“Jack, are you ready?”

“I think so,” replied the thirty-something year old, eyes focused on the road ahead.

“Be cool. You’ve got this. Everything’s gonna go as planned.”

“Mhmm.”

“Jack? Are you listening? Are you nervous, buddy?”

“No, no, I’m fine.”

“You’re not doubting yourself, right? You remember why you’re doing this?”

“Yes, of course, I’ll get it done, don’t worry.” The truth was, Jack had forgotten why he did any of what he did anymore, but he trusted that his orders came from a good place.

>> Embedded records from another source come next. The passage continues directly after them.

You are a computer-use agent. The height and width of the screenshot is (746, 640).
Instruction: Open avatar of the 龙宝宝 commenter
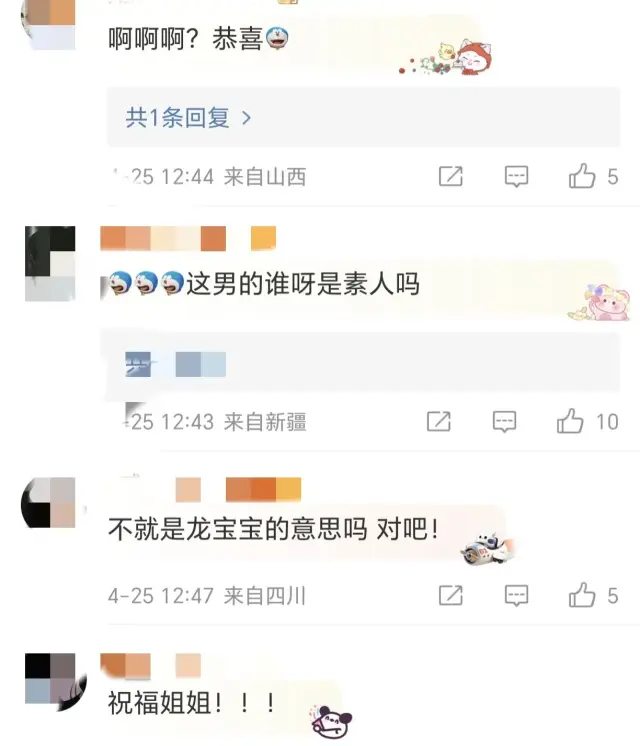click(49, 502)
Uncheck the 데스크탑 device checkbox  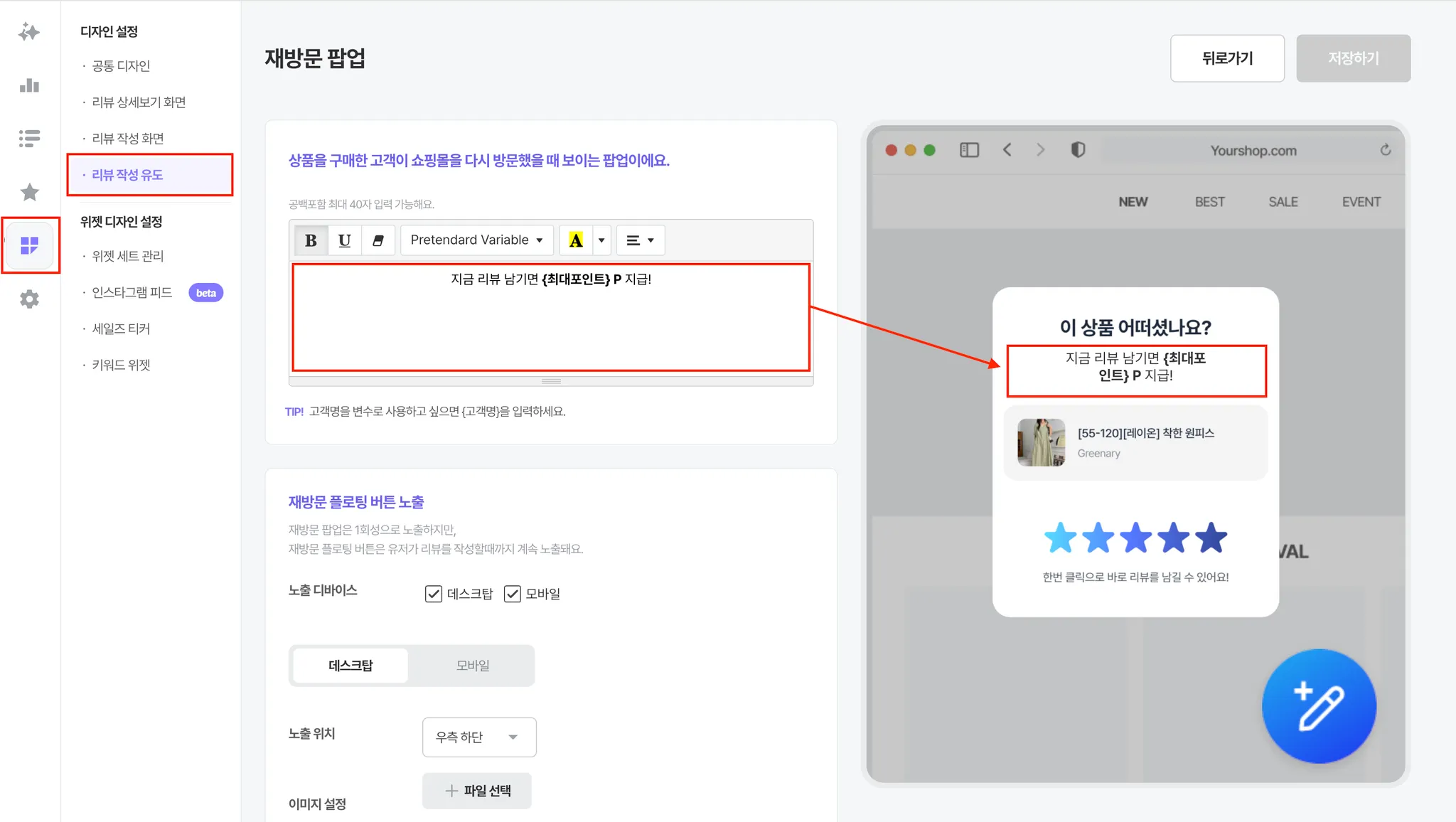[433, 594]
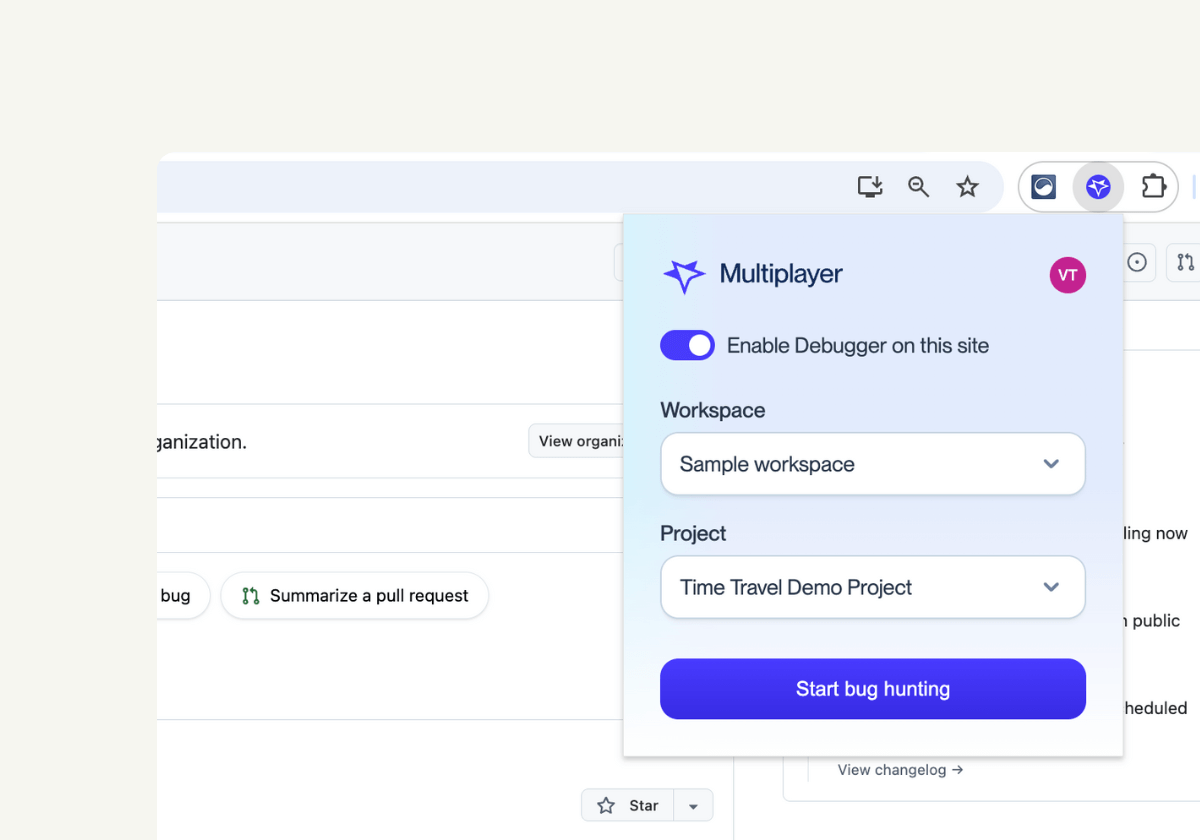This screenshot has height=840, width=1200.
Task: Click the pull request icon near the right edge
Action: (x=1188, y=262)
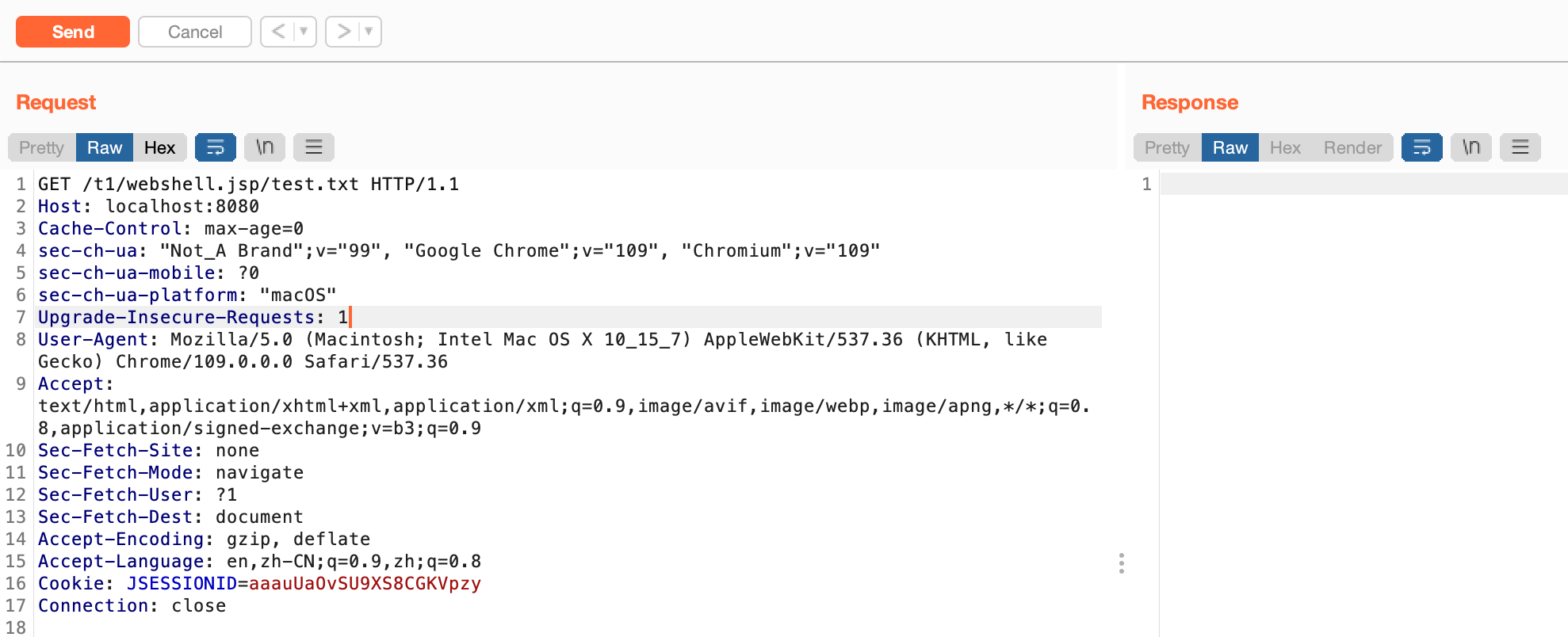Viewport: 1568px width, 637px height.
Task: Go forward to next request arrow
Action: [343, 32]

He heard the crunch of gravel beneath his car tires and slowed to a halt. He grabbed the cake from the backseat, took his key out of the ignition, and stepped out onto the unfinished driveway. “I’ll be back soon.” He shut the car door behind him.

With every step he took towards the door, he grew nervous, agitated; his neck twitched, and his forehead sweat, but his hands, his hands were very steady, gripping the cake firmly.

Knock. Knock.

The door flung open haphazardly. Before him stood a woman roughly his age, with defined crow’s feet, stains covering her top, and a dishcloth slung over her shoulder. She smelled of feces and cheap perfume but had the audacity to smile at him. He welcomed himself in, ignoring the gibberish she spoke at him. Jack spotted a slender woman seated at the dining table, glaring at him while licking her teeth in his direction. She was a canopy of black clothing, with a thick matching coat of eye shadow covering her lids. Her arms were crossed; signalling that was unapproachable, perhaps dangerous.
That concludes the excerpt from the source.